Przy okazji pogłębiającego się bezrobocia, upadku fabryk, wzrostu cen żywności, protestu policjantów lub innych grup zawodowych i tak dalej. Będą służyły do wyszydzania polityki rządu i do pokazania Polakom rzekomego oderwania Platformy Obywatelskiej od problemów zwykłych ludzi i od ich optyki.
Niezależnie od żonglowania danymi statystycznymi i porównywania polskich wskaźników do dużo gorszych danych płynących z krajów Europy Zachodniej, nie wolno nam zaklinać rzeczywistości i udawać, że u nas w Polsce kryzysu nie ma i nie było.
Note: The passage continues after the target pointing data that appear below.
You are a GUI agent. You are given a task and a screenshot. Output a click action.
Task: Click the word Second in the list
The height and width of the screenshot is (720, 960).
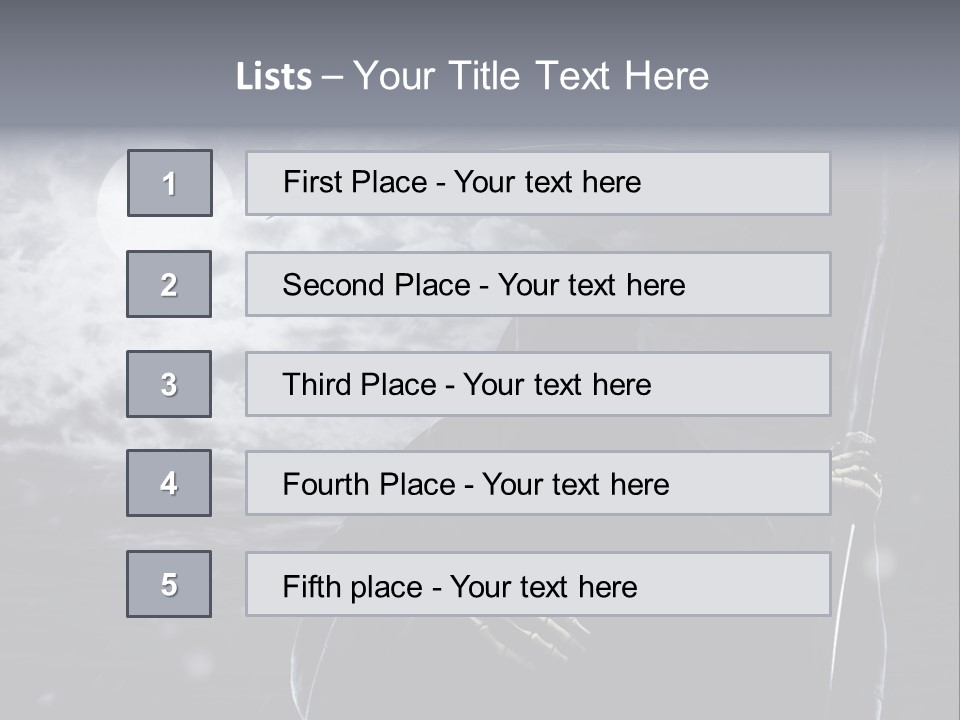click(x=325, y=285)
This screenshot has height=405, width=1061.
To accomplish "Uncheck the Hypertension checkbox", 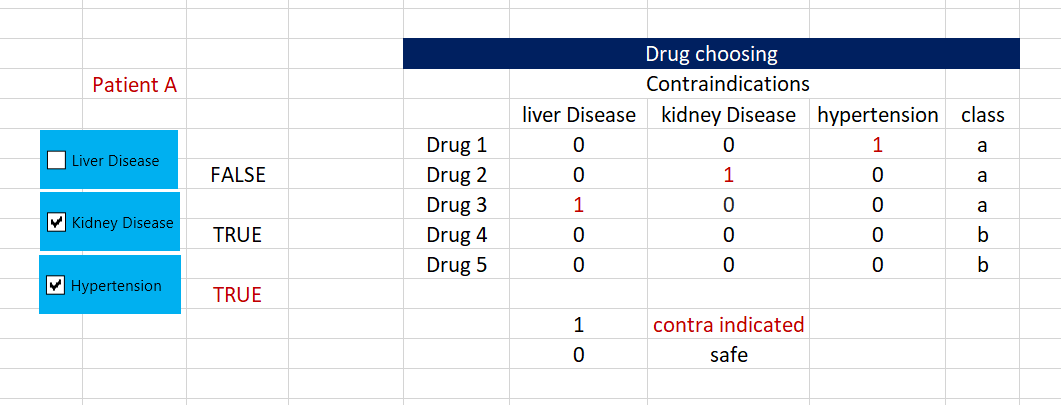I will [x=57, y=285].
Zwykli ludzie widzą go codziennie, a często, gdy tracą pracę i nie mogą znaleźć innej, doświadczają go niezwykle brutalnie. Przez wszystkich w różnym stopniu dotkniętych kryzysem te słowa premiera zostaną potraktowane jak drwina. Mamy kryzys, a od władz oczekujemy zmierzenia się z nim, a nie używana słownych zasłon dymnych i uników.
PS. Wczoraj jadąc po południu przez Warszawę widziałem kilka tysięcy protestujących policjantów, wykrzykujących na ulicy: "Złodzieje! Złodzieje!". To absolutnie niezwykła sytuacja, bo przecież policjanci zamiast maszerować i krzyczeć o złodziejach, powinni ich łapać. Ale kogo łapać? My naprawdę mamy w Polsce kryzys.